Exercise details
Only one stretch of the data is wanted: the line containing "Task: Click the back navigation arrow", the line containing "You are a computer-use agent. 1456x819", and every line between them, copied exactly.

Supplied data
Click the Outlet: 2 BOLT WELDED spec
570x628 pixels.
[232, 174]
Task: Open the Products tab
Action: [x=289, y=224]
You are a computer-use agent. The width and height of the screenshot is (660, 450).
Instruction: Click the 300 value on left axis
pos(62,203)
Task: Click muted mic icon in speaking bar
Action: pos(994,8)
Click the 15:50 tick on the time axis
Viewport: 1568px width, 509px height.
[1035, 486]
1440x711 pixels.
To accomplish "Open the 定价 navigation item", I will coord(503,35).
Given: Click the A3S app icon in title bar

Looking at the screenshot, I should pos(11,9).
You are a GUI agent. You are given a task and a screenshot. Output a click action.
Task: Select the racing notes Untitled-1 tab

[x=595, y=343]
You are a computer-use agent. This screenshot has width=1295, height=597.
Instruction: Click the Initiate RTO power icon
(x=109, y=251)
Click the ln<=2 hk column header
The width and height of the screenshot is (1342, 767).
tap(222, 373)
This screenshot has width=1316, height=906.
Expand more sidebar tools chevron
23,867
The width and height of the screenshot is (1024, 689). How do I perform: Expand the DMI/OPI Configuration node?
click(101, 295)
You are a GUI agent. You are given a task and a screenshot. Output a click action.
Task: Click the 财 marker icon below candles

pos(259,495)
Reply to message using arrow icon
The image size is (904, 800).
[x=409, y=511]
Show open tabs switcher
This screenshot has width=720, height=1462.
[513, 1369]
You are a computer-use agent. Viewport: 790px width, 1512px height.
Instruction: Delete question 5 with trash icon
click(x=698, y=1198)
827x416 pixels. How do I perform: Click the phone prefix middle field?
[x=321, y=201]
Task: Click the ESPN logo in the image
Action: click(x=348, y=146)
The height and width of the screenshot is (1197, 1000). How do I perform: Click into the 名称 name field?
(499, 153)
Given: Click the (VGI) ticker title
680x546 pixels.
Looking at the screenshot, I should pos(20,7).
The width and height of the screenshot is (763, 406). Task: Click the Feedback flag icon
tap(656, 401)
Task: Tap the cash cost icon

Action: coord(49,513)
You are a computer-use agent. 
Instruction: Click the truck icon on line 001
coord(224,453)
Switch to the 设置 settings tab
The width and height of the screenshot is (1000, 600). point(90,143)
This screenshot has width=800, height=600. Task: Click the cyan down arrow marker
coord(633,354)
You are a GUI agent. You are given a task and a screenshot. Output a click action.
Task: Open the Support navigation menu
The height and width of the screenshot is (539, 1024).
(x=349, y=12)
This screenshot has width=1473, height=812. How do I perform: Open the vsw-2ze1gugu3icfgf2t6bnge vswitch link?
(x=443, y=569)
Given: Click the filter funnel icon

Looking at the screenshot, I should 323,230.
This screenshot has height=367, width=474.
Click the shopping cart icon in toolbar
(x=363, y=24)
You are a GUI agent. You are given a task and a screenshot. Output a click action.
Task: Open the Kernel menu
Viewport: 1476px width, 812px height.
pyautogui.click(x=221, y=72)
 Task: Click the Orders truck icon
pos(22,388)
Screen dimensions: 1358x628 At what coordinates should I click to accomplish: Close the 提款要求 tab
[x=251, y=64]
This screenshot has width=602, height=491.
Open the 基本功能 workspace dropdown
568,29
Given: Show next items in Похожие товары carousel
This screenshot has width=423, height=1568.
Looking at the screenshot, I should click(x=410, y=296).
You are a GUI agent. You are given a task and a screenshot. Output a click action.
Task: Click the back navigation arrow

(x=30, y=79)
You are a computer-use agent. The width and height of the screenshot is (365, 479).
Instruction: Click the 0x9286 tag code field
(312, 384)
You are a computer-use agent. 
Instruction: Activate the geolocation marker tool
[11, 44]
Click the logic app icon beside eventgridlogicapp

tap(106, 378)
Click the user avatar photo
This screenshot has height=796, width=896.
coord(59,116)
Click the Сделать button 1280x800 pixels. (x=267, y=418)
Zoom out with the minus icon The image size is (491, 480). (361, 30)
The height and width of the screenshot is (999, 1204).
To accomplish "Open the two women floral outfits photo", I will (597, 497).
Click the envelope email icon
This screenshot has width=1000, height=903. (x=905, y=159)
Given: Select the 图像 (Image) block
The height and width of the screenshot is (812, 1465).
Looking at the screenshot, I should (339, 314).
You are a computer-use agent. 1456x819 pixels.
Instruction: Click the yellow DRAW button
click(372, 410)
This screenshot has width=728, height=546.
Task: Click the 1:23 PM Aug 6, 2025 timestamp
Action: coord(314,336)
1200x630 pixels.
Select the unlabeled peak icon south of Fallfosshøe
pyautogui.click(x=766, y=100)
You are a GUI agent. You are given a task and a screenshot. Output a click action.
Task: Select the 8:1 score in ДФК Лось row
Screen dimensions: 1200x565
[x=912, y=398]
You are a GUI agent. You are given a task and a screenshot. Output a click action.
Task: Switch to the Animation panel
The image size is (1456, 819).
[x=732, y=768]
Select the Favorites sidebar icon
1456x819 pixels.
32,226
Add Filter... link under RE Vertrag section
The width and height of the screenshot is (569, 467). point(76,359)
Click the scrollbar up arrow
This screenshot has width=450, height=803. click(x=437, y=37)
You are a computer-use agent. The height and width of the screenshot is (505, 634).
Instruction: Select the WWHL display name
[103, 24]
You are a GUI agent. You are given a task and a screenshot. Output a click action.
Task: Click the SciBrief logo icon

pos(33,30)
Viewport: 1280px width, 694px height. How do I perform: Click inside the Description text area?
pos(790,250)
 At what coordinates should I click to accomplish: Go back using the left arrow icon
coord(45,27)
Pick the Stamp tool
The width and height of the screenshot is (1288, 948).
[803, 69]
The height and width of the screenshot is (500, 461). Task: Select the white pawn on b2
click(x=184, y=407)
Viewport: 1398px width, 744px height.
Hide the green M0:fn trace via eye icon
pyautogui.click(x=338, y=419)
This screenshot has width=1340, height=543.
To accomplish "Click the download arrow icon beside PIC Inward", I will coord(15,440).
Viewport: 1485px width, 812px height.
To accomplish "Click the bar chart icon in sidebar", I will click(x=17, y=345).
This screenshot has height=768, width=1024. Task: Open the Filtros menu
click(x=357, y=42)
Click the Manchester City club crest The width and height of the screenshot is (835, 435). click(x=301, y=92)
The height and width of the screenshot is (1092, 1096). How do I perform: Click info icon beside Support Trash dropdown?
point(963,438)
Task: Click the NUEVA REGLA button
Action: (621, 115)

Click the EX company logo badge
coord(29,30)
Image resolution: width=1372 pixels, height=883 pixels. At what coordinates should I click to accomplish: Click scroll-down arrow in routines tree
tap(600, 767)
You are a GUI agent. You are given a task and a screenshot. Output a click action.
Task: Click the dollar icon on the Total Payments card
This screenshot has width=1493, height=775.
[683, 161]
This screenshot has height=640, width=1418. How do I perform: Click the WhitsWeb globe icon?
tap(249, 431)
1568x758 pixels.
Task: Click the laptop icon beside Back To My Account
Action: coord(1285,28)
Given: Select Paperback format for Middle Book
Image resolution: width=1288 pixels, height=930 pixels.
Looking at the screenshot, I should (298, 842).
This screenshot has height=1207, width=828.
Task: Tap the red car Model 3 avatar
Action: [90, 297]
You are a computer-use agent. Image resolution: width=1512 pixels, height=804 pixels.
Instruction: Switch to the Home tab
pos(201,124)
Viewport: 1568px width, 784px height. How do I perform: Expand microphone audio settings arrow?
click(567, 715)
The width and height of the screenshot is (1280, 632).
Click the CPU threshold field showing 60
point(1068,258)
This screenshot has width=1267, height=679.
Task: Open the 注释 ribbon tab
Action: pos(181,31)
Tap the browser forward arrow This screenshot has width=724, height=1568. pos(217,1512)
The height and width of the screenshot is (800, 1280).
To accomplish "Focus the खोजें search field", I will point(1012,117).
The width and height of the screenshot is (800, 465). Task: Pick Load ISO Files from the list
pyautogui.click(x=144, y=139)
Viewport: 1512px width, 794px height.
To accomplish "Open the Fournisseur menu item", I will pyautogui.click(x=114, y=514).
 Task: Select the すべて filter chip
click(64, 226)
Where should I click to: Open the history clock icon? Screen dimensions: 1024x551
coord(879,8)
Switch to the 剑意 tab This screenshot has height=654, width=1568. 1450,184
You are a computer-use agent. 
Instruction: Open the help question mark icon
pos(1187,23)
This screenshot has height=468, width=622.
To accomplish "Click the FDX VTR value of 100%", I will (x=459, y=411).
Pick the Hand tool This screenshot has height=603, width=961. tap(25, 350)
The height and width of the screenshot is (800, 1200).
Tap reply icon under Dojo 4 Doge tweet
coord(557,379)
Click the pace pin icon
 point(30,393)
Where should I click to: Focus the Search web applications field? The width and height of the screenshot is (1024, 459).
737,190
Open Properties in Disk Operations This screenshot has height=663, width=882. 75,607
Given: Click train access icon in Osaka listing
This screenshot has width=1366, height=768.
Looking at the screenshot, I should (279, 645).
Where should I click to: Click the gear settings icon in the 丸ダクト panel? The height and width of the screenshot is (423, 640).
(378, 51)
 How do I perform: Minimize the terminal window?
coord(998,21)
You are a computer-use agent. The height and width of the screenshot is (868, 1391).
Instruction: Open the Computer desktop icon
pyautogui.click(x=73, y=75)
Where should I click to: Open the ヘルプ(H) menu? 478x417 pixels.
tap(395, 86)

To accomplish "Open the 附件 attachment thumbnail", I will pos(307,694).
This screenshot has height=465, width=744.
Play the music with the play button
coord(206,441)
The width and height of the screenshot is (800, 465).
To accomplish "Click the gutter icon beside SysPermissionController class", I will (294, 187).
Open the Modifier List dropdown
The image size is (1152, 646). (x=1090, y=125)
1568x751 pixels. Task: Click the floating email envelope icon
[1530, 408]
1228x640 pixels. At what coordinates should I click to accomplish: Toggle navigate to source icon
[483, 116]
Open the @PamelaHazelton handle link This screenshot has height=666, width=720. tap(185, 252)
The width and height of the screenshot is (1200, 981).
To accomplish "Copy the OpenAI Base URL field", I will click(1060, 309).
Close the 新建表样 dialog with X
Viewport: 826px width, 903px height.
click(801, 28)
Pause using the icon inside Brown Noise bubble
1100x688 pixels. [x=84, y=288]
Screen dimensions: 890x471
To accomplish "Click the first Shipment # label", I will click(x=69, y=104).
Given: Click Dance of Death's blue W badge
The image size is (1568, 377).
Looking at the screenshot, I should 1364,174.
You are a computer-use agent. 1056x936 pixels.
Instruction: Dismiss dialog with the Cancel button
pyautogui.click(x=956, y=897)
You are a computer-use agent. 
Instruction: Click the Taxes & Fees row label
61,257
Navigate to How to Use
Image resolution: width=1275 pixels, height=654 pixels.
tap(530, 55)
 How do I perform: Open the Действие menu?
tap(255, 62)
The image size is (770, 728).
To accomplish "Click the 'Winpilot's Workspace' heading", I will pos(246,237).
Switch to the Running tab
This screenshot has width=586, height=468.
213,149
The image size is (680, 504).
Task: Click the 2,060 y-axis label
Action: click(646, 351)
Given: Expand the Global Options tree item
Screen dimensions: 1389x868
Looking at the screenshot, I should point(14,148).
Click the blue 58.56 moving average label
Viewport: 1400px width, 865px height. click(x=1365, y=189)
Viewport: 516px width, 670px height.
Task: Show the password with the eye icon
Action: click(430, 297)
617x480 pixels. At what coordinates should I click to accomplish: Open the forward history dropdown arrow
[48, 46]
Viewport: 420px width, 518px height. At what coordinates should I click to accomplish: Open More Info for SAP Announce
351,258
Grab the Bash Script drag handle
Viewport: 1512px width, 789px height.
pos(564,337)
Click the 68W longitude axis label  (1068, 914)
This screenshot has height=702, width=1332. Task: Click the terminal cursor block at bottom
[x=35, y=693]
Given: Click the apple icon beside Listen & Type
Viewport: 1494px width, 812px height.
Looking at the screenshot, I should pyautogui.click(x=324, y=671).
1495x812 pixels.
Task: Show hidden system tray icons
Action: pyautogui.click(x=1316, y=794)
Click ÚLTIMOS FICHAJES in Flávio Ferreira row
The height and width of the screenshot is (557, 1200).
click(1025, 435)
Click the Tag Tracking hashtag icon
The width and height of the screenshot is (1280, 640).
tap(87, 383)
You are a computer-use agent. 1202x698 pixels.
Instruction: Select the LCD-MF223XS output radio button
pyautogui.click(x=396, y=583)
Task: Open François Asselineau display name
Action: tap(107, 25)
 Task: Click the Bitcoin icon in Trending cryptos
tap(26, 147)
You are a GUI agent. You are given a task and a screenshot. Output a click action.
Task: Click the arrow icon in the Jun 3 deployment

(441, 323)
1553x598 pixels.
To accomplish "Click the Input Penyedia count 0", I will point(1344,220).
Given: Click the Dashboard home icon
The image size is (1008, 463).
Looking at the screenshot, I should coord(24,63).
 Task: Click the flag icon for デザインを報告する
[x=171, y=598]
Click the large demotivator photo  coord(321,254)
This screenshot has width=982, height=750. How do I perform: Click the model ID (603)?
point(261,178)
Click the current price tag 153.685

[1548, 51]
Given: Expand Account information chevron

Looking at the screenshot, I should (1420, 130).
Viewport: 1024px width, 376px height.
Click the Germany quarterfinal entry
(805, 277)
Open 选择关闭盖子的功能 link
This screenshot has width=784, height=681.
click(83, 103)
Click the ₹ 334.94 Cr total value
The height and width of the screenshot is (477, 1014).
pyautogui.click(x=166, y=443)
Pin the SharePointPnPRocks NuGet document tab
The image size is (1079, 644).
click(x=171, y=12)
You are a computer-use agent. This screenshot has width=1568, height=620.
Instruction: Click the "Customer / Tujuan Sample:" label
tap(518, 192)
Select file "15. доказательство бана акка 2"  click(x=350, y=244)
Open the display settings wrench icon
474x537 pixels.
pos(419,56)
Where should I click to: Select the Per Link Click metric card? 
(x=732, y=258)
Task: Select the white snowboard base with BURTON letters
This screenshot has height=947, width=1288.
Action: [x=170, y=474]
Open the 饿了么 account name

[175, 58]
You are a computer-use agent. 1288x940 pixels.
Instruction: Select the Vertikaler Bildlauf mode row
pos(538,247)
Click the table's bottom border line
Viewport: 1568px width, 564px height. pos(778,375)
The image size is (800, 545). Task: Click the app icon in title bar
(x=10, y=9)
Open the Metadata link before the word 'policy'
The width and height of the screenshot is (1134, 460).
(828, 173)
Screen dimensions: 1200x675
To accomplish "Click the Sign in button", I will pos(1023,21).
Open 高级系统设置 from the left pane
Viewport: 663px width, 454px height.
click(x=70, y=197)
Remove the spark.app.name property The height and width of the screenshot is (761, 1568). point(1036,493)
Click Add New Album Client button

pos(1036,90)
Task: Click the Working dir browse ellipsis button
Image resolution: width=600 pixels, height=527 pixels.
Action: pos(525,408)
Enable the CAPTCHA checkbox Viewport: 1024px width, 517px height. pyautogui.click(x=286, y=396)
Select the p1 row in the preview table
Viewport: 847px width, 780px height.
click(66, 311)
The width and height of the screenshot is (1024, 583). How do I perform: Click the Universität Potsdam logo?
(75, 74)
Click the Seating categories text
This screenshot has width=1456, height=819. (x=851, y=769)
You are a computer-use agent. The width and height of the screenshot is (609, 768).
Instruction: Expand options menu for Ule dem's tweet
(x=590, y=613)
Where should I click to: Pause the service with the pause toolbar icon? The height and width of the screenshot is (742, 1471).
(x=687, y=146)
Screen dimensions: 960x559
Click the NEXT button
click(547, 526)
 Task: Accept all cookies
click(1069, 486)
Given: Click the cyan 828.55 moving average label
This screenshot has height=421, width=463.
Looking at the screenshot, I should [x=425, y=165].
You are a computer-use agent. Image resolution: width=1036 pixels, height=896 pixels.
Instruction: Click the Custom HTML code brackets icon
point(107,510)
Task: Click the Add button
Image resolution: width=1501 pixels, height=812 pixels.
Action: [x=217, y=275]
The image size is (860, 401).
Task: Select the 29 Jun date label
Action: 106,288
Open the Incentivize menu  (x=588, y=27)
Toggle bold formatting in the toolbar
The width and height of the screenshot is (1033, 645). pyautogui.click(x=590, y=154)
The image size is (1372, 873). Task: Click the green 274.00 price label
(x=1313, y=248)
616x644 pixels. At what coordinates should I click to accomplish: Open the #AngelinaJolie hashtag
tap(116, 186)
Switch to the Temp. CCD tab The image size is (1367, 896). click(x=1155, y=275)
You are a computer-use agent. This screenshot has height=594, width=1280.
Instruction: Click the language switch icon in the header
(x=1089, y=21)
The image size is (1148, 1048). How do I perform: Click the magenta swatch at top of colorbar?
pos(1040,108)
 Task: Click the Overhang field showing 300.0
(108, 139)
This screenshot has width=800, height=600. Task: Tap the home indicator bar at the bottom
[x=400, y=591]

The completed task
Task: Click the back navigation arrow

(x=30, y=79)
You are a computer-use agent. The width and height of the screenshot is (365, 479).
Instruction: Click the 0x9286 tag code field
(312, 384)
You are a computer-use agent. 
Instruction: Activate the geolocation marker tool
[11, 44]
Click the logic app icon beside eventgridlogicapp

tap(106, 378)
Click the user avatar photo
This screenshot has height=796, width=896.
coord(59,116)
Click the Сделать button 1280x800 pixels. (x=267, y=418)
Zoom out with the minus icon The image size is (491, 480). (361, 30)
The height and width of the screenshot is (999, 1204).
To accomplish "Open the two women floral outfits photo", I will (597, 497).
Click the envelope email icon
This screenshot has width=1000, height=903. (x=905, y=159)
Given: Select the 图像 (Image) block
The height and width of the screenshot is (812, 1465).
Looking at the screenshot, I should (339, 314).
You are a computer-use agent. 1456x819 pixels.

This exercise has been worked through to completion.